Dank florierendem Nahrungsmittelgeschäft hält das Unternehmen den Umsatz im Corona-Jahr fast stabil. Es könnte die letzte Bilanz für das Unternehmen in dieser Form gewesen sein.
15.06.2021 - 15:31 Uhr Kommentieren
Das Familienunternehmen aus Bielefeld hat fast 400 Tochterfirmen aus den Bereichen Lebensmittel, Getränke bis zu Luxushotels. Quelle: dpa
Oetker-Gruppe

Das Familienunternehmen aus Bielefeld hat fast 400 Tochterfirmen aus den Bereichen Lebensmittel, Getränke bis zu Luxushotels.

(Foto: dpa)

Düsseldorf Pizza, Desserts und Kuchen mit satten Wachstumszahlen, das Geschäft mit Getränken und Hotels dagegen coronabedingt in der Krise: Im 130. Jahr der Firmengründung zeigt sich das Familienunternehmen Oetker gespalten. Insgesamt sank der Konzernumsatz von 7,4 auf 7,3 Milliarden Euro. Zum Gewinn äußert sich das Bielefelder Unternehmen traditionell nicht. Die Eigenkapitalquote blieb mit 41 Prozent stabil.
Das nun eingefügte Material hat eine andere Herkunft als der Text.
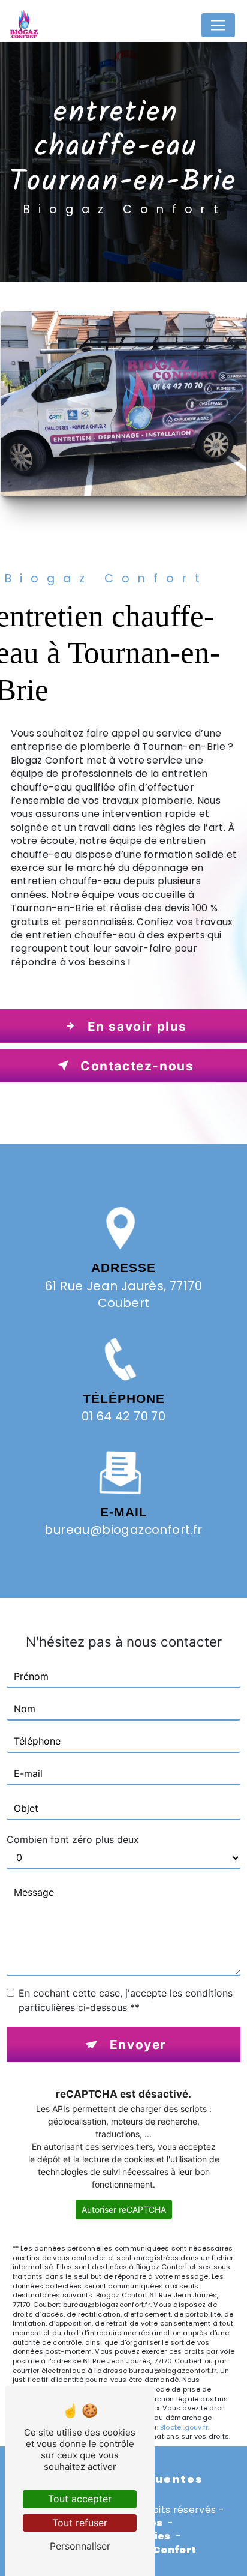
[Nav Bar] (218, 25)
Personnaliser (80, 2546)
„Trotz aller Widrigkeiten ist es der Oetker-Gruppe gelungen, den Geschäftsbetrieb aufrechtzuerhalten und in einzelnen Bereichen sogar zu wachsen. Die mit der Corona-Pandemie einhergegangenen Verluste konnten wir im Gruppenverbund auffangen“, resümiert Albert Christmann, 58, persönlich haftender Gesellschafter der Dr. August Oetker KG.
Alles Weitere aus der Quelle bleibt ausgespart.